Ultrafast primary processes of the stable neutral organic radical, 1,3,5-triphenylverdazyl, in liquid solution
Abstract
Femtosecond spectroscopy with hyperspectral white-light detection was used to elucidate the ultrafast primary processes of the thermodynamically stable organic radical, 1,3,5-triphenylverdazyl, in liquid acetonitrile solution at room temperature. The radical was excited with optical pulses having a duration of 39 fs and a center wavelength of 800 nm thereby accessing its energetically lowest electronically excited state (D1). The apparent spectrotemporal response is understood in terms of an ultrafast primary D1-to-D0 internal conversion that generates the electronic ground state of the radical in a highly vibrationally excited fashion within a few hundred femtoseconds.

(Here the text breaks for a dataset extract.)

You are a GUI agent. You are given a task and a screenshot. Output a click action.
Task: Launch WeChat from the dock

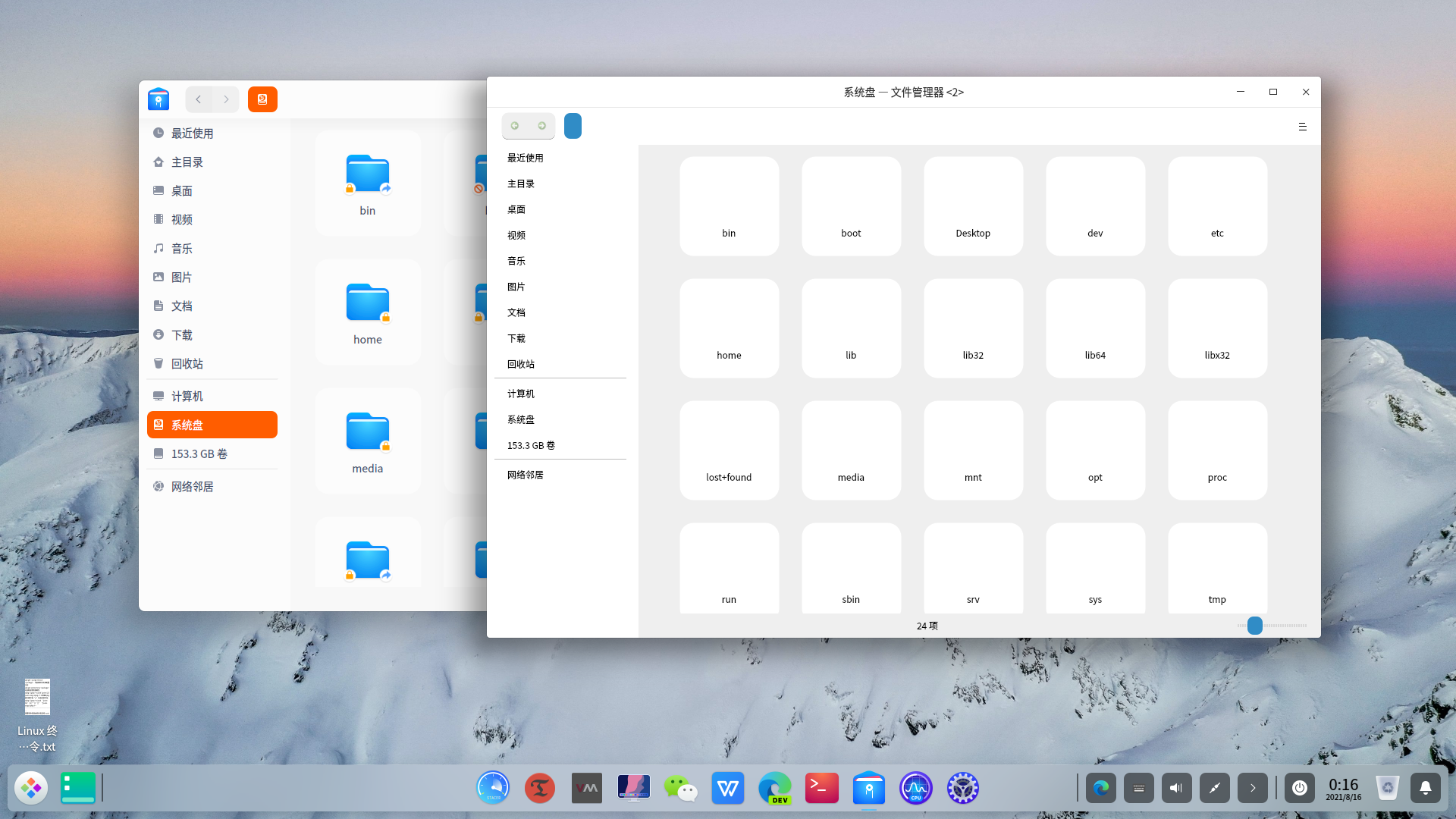tap(680, 788)
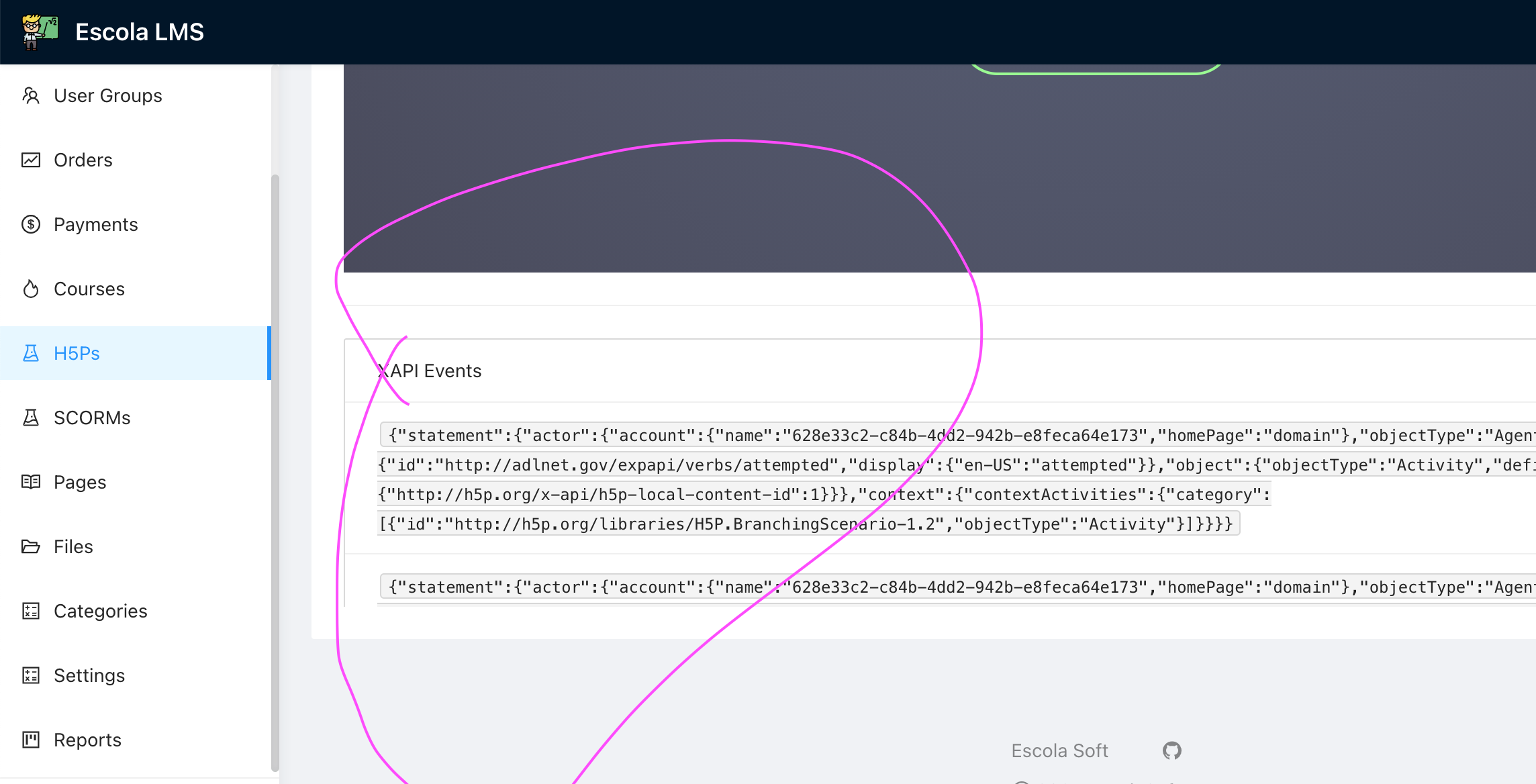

The replenished electronic ground state subsequently undergoes vibrational cooling on a time scale of a few picoseconds. The instantaneous absorption spectra of the radical derived from the femtosecond pump–probe data are analyzed within the Sulzer–Wieland formalism for calculating the electronic spectra of “hot” polyatomic molecules. The pump–probe spectra together with transient anisotropy data in the region of the D0 → D1 ground-state bleach gives evidence for an additional transient absorption that arises from a dark excited state, which gains oscillator strength with increasing vibrational excitation of the radical by virtue of vibronic coupling.